Law Enforcement, Fire, and Emergency Response
The very first session I attended was aptly named, “Opportunities for Law Enforcement, Emergency Response, and Search and Rescue.” Within the initial five minutes, it was made apparent that this is the future of UAS. By a showing of hands, over 40% of the room was from areas of public safety and 90% of those had some form of a UAV program. This is a huge step in the right direction compared to previous years in which the use of drones for public safety was still in its infancy.
Throughout the session, each panelist brought different perspectives and experiences from the field in using UAV for public safety. The panel was composed of:
- Wayne Baker, Fire Chief in Joshua, TX
- Trooper Ross Miller, Nevada Highway Patrol
- Allen Beach of Argus Rising
- Romeo Durscher, Director of Education at DJI
What was revealed through the panel was that currently there is no one use of UAVs in public safety, but rather that UAVs are a major part of the solution. Chief Baker stated that as a result of UAVs, they are, “able to get into the air [with a drone] within one minute of arrival on site [a fire incident].” This is essential in saving lives of people potentially trapped in a fire and managing risk for fire crews. Trooper Miller is currently using the technology to evaluate accident scenes and reopen highway’s quicker which is important for commerce. The remaining panelists reiterated the importance of UAVs and mentioned the need for UAV use pre-incident to be better prepared for rebuilding, response, and relief efforts.
Emergency Response Demo with Yuneec and Nevada Highway Patrol
On the second day of the conference, the theme of public safety continued with an early morning demonstration by Yuneec and the Nevada Highway Patrol.
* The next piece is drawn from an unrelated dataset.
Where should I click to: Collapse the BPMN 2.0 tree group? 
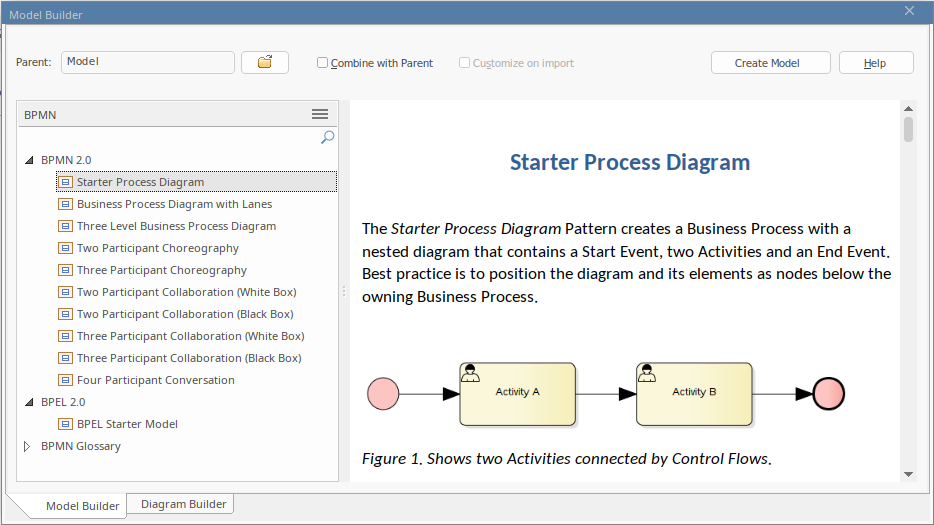pyautogui.click(x=28, y=160)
In the demo, Trooper Ross Miller discussed the difference in timing and processing between traditional accident response and accident response with a UAV. Not only did this demo reveal the significant financial investment needed for traditional methods but it also revealed a huge flaw. With the traditional technology, it could take ten times longer to evaluate a scene when compared to using a UAV. That’s, “basically six minutes versus sixty,” stated a Yuneec representative. In my opinion, we cannot afford to stay in the past when real time-saving and potentially lifesaving options are available.
For a full view of the demo, watch this short video capture.
Disaster Response and the Future
With both Henry and Irma, the focus on disaster relief and emergency response efforts were palpable. As I talked with exhibitors and fellow attendees, many were making plans to aid in the disaster relief efforts with their UAVs. Whether they were a civil servant or drone pilot, everyone wanted to help. In the coming weeks, I anticipate that even though they may not get the press or recognition they deserve, the UAV professionals will make a significant impact as we recover from not one but two natural disasters.
The biggest takeaway from this year’s event is that by embracing technology advancements such as UAVs, we can create efficiency, simplicity, and potentially save lives. So, if your city or county hasn’t begun the process of researching, testing, and implementing this technology, now is the time!